Hernández-Díaz Sonia, Bateman Brian T, Palmsten Kristin, Schneeweiss Sebastian, Huybrechts Krista F
Department of Epidemiology, Harvard T.H. Chan School of Public Health, Boston, Massachusetts.
Division of Pharmacoepidemiology and Pharmacoeconomics, Department of Medicine, Brigham and Women's Hospital and Harvard Medical School, Boston, Massachusetts.
Pharmacoepidemiol Drug Saf. 2020 Sep;29(9):1151-1158. doi: 10.1002/pds.4946. Epub 2019 Dec 20.
To evaluate the use of data from population-based surveys such as the National Health and Nutrition Examination Survey (NHANES) for external adjustment for confounders imperfectly measured in health care databases in the United States.
Our example study used Medicaid Analytic eXtract (MAX) data to estimate the relative risk (RR) for prenatal serotonin-norepinephrine reuptake inhibitors (SNRIs) exposure and cardiac defects. Smoking and obesity are known confounders poorly captured in databases. NHANES collects information on lifestyle factors, depression, and prescription medications. External adjustment requires information on the prevalence of confounders and their association with SNRI use; which was obtained from the NHANES. It also requires estimates of their association with the outcome, which were based on the literature and allowed us to correct the RR using sensitivity analyses.
In MAX, the RR for the association between prenatal SNRI exposure and cardiac defects was 1.51 unadjusted and 1.20 adjusted for measured confounders and restricted to women with depression. In NHANES, among women of childbearing age with depression, the prevalence of smoking was 60.2% (95% Confidence Interval 43.2, 74.3) for SNRI users and 44.1% (39.6, 48.8) for nonusers of antidepressants. The corresponding estimates for obesity were 59.2% (43.2, 74.3) and 40.5% (35.9, 45.0), respectively. If the associations between smoking and obesity with cardiac defects are independent from each other and from other measured confounders, additional adjustment for smoking and obesity would move the RR from 1.20 to around 1.10.

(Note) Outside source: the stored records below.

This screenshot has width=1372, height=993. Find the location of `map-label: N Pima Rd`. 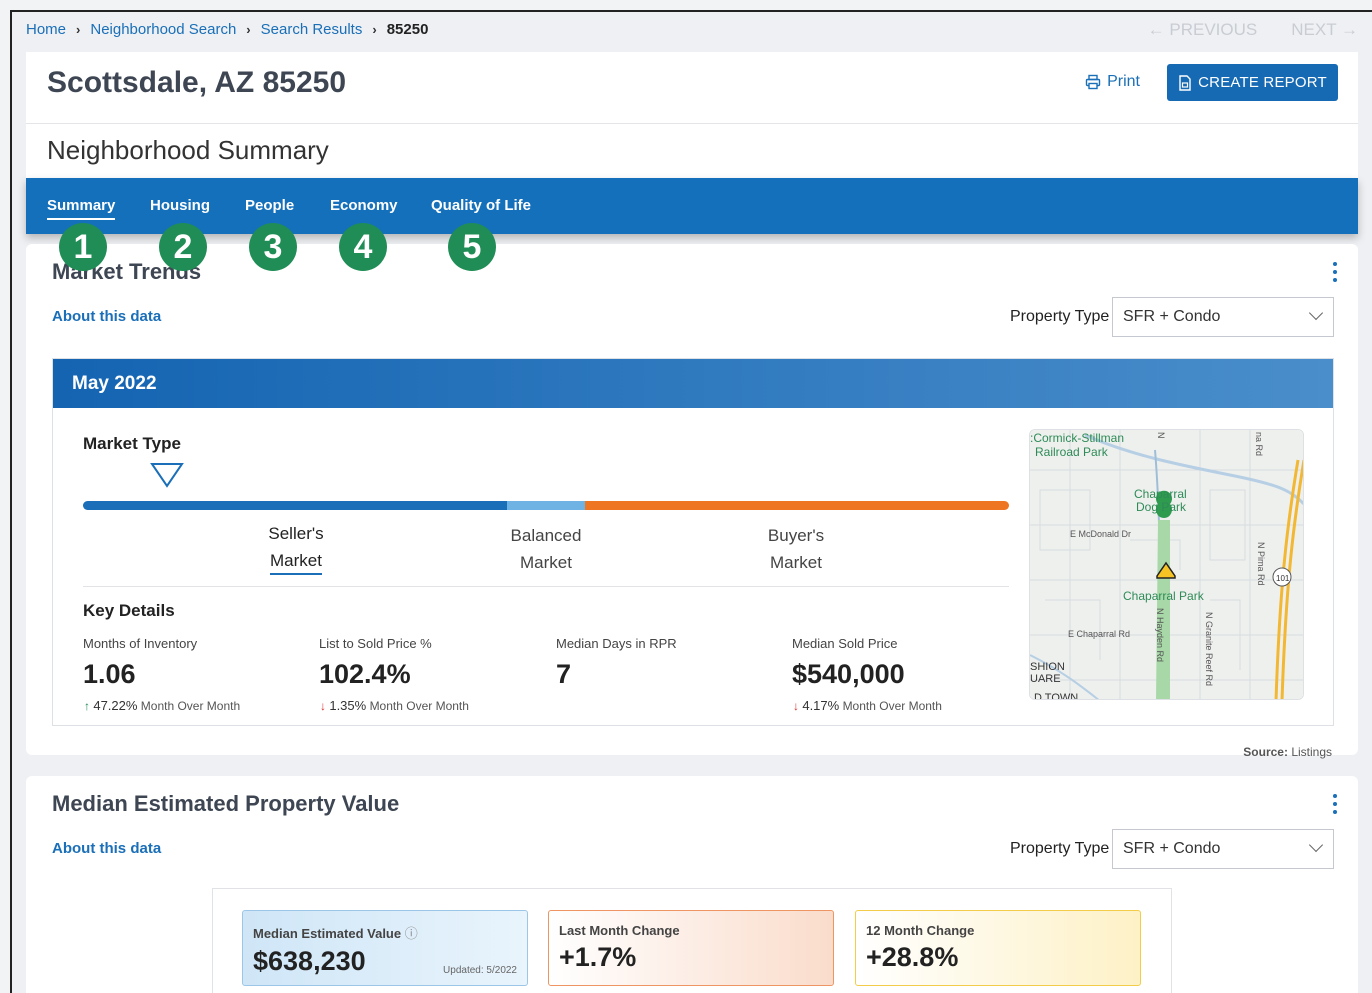

map-label: N Pima Rd is located at coordinates (1261, 564).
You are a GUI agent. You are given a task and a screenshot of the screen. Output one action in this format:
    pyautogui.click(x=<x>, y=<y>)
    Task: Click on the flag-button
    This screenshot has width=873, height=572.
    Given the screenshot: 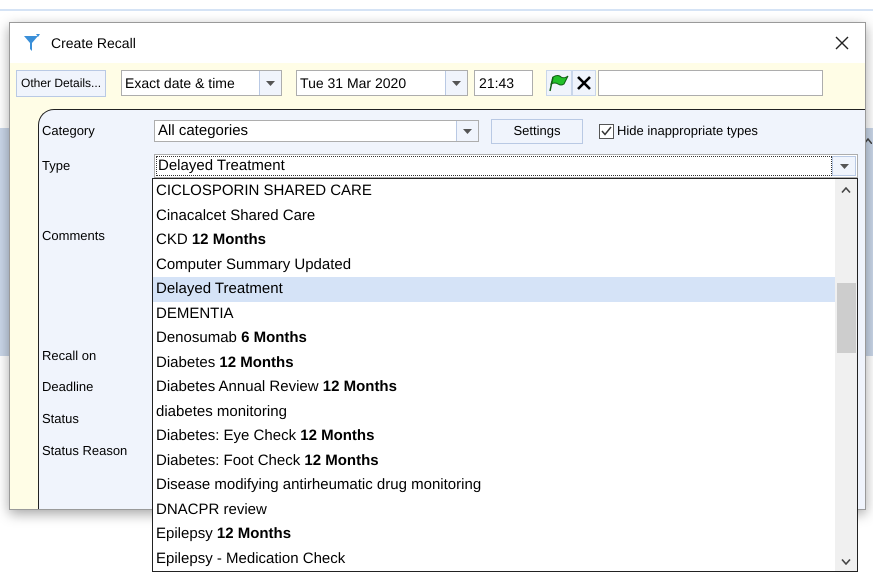 What is the action you would take?
    pyautogui.click(x=559, y=83)
    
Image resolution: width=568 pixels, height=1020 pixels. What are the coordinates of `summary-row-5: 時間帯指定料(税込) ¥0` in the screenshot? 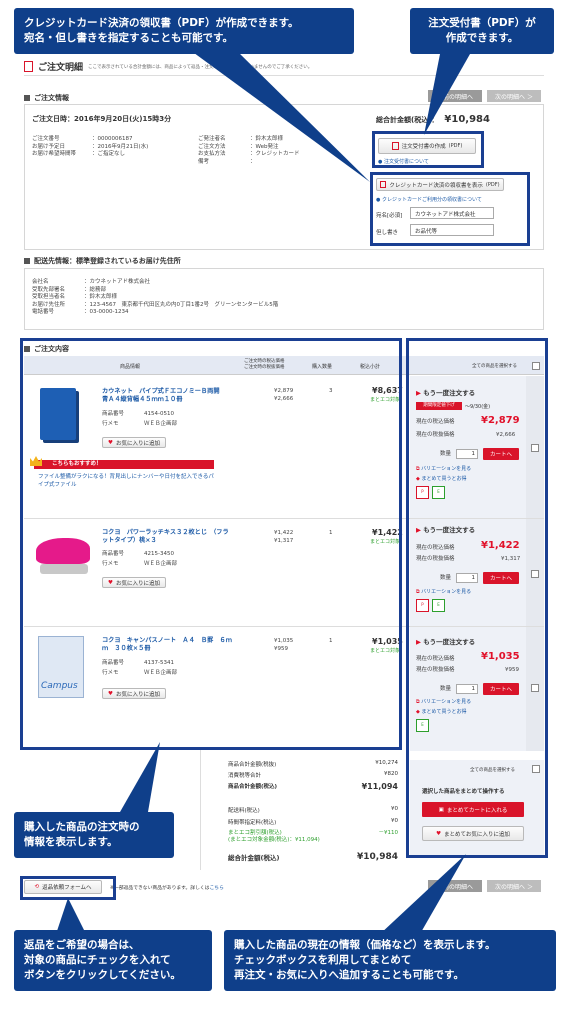 It's located at (313, 822).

National surveys like NHANES are readily available sources of information on potential confounders and they can be used to assess and improve the validity of RR estimates from observational studies missing data on known risk factors.
评估使用基于人群调查的数据,如美国国家健康与营养检查调查(NHANES),对美国医疗保健数据库中测量不完美的混杂因素进行外部调整。
我们的示例研究使用医疗补助分析提取物(MAX)数据来估计产前血清素 - 去甲肾上腺素再摄取抑制剂(SNRI)暴露与心脏缺陷的相对风险(RR)。吸烟和肥胖是已知在数据库中捕捉不佳的混杂因素。NHANES收集生活方式因素、抑郁症和处方药的信息。外部调整需要关于混杂因素的患病率及其与SNRI使用的关联信息,这些信息从NHANES获得。它还需要估计它们与结局的关联,这基于文献,并使我们能够通过敏感性分析校正RR。
在MAX中,产前SNRI暴露与心脏缺陷之间关联的RR未经调整为1.51,经测量的混杂因素调整后为1.20,并仅限于患有抑郁症的女性。在NHANES中,在患有抑郁症的育龄女性中,SNRI使用者的吸烟患病率为60.2%(95%置信区间43.2, 74.3),非抗抑郁药使用者为44.1%(39.6, 48.8)。肥胖的相应估计分别为59.2%(43.2, 74.3)和40.5%(35.9, 45.0)。如果吸烟和肥胖与心脏缺陷之间的关联彼此独立且与其他测量的混杂因素独立,对吸烟和肥胖进行额外调整会使RR从1.20降至约1.10。
像NHANES这样的全国性调查是关于潜在混杂因素的现成信息来源,它们可用于评估和提高来自观察性研究的RR估计值的有效性,这些研究缺少已知风险因素的数据。